前回は、スマホと無料アプリを使った動画づくりの基本を紹介した。今回はさらに一歩進めて、生成AIを活用した新しい動画制作の方法について、筆者の実体験を交えながら紹介したい。
筆者も実際にいくつかのAI動画ツールを試してみた。Googleのジェミニが提供する「Veo」では、古い旅館・ホテルの写真を高解像度化したり、人の動きを自然に加えたりといった処理が高品質で行えた。しかし、実在する人物を映像化しようとすると「ポリシーガイドラインに抵触する」との警告が表示され、生成できなかった。人物のプライバシーや肖像権に配慮した制限が設けられているためである。
同様の傾向は、ChatGPTで知られるOpenAIの「Sora2」にも見られた。こちらも人物を含む写真の動画化ではエラーが出るものの、操作は非常にシンプルで、短い文章(プロンプト)を入力するだけでSNS映えするユニークな動画が自動生成された。ナレーションや効果音、背景音楽も自動で挿入され、生成後すぐにSNSへ投稿できる設計になっている。操作性の高さは特筆に値する。
中国の「Kling AI」は有料サービスながら、生成される映像のリアリティと品質が群を抜いていた。

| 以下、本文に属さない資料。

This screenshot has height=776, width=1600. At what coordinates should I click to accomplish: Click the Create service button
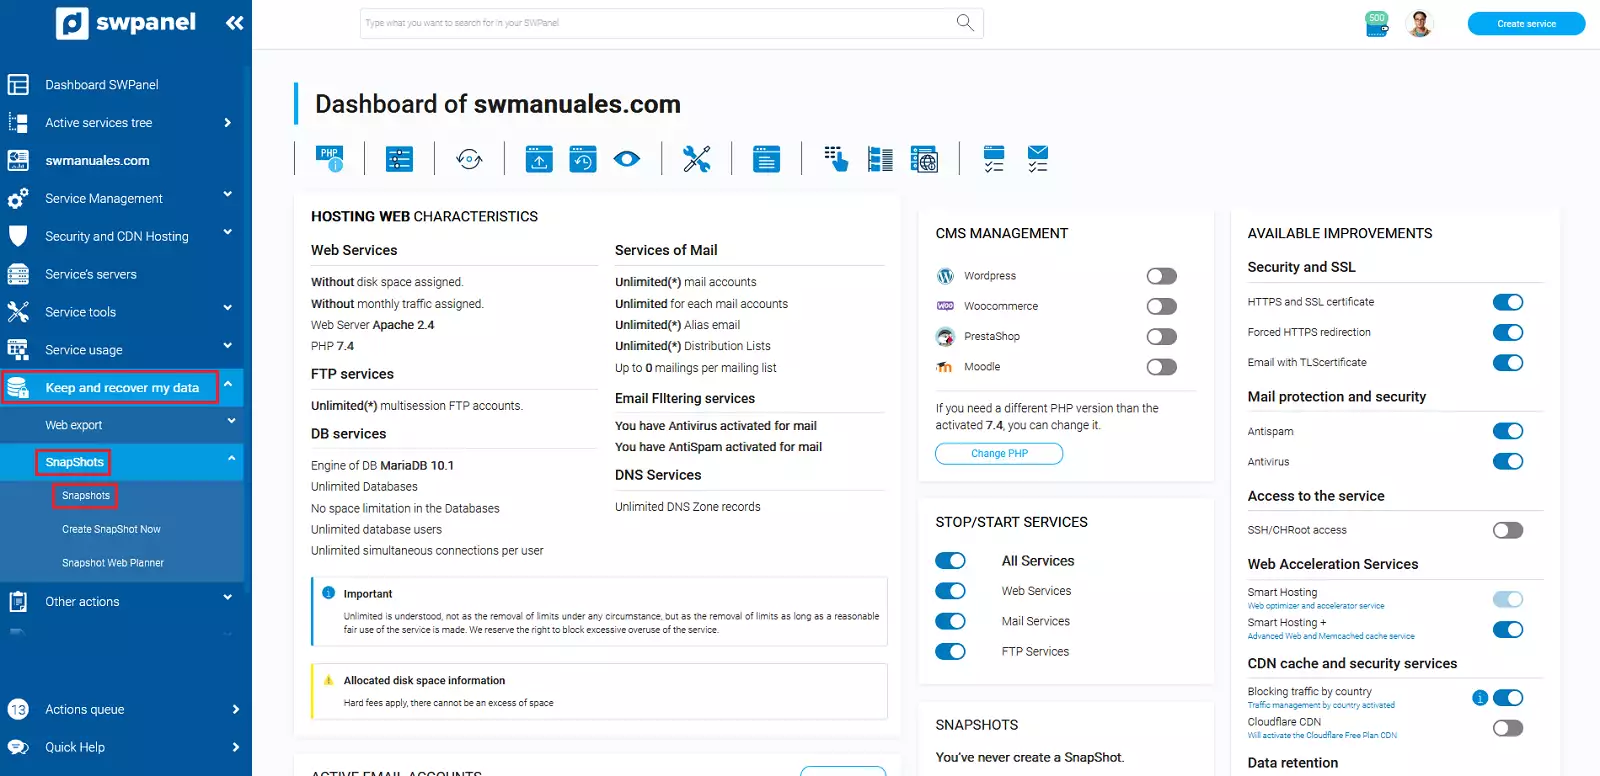point(1525,24)
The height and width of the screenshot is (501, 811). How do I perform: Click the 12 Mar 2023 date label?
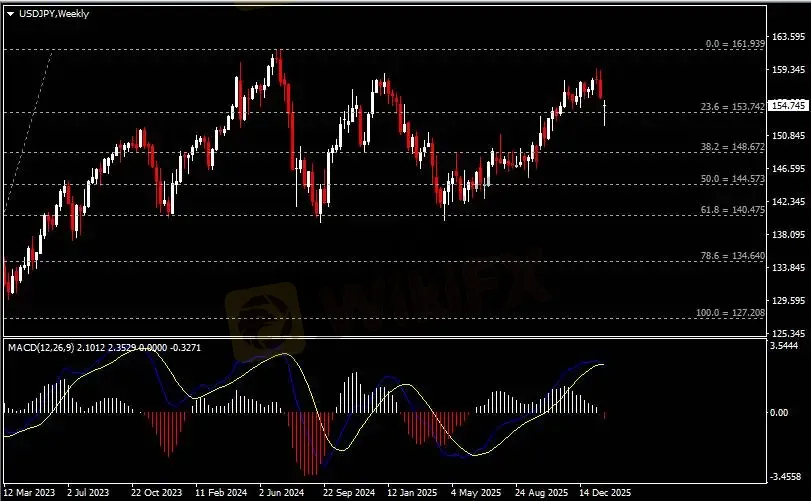30,493
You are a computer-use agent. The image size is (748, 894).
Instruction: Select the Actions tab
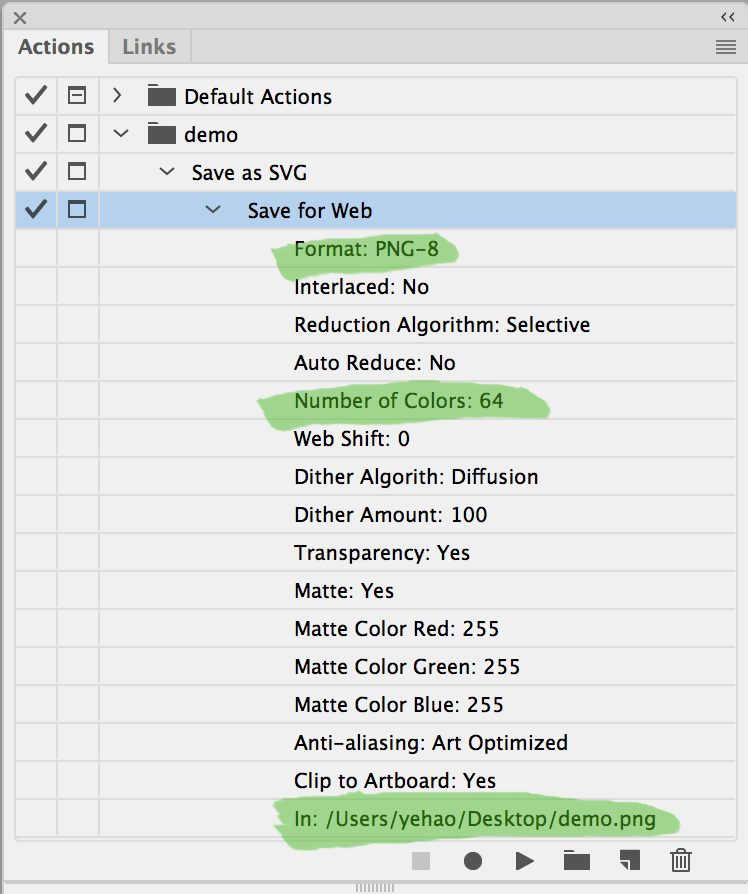pos(56,46)
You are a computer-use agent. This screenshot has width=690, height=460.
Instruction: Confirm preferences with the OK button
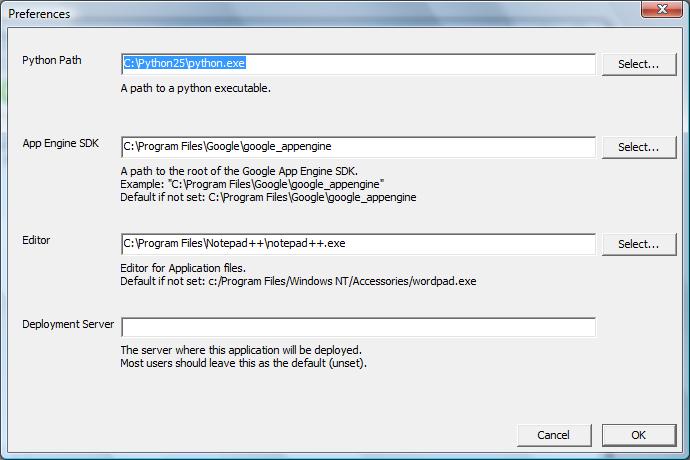[x=639, y=435]
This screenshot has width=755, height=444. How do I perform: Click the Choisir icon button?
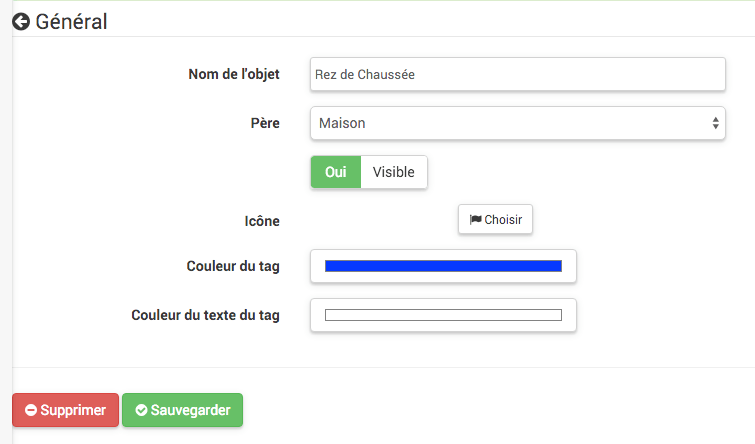tap(495, 220)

特に白黒写真の動画化が優れており、静止した古い写真の人物が自然に瞬きをしたり、表情を変えたりする映像が生成できた。
横浜の日本新聞博物館(ニュースパーク)で開催された特別展「報道写真でたどる戦後80年」では、戦前に新聞社のカメラマンが撮影した白黒写真をKling AIで動画化する企画が行われている。報道写真を扱うプロの現場でも採用されるほどの品質であることが裏付けられたといえる。
この技術を活用すれば、旅館・ホテルに残る昔の記念写真や創業当時の外観写真を、息づく映像としてよみがえらせることができる。「歴史と物語のある宿」として印象的に発信でき、SNSや自社サイトでの紹介にも活用できるだろう。見る人の感情に訴え、宿の魅力をより深く伝える手段として大きな効果が期待できる。
生成AIの進化によって、動画制作はもはや専門知識を必要とする作業ではなくなった。動画制作の目的やテーマを明確にし、宿の個性を映し出す素材を選べば、誰でも短時間で完成度の高い映像を作ることができる。パソコンやスマホの操作に慣れていない方でも簡単に扱えるので、まずは気軽に試してみてほしい。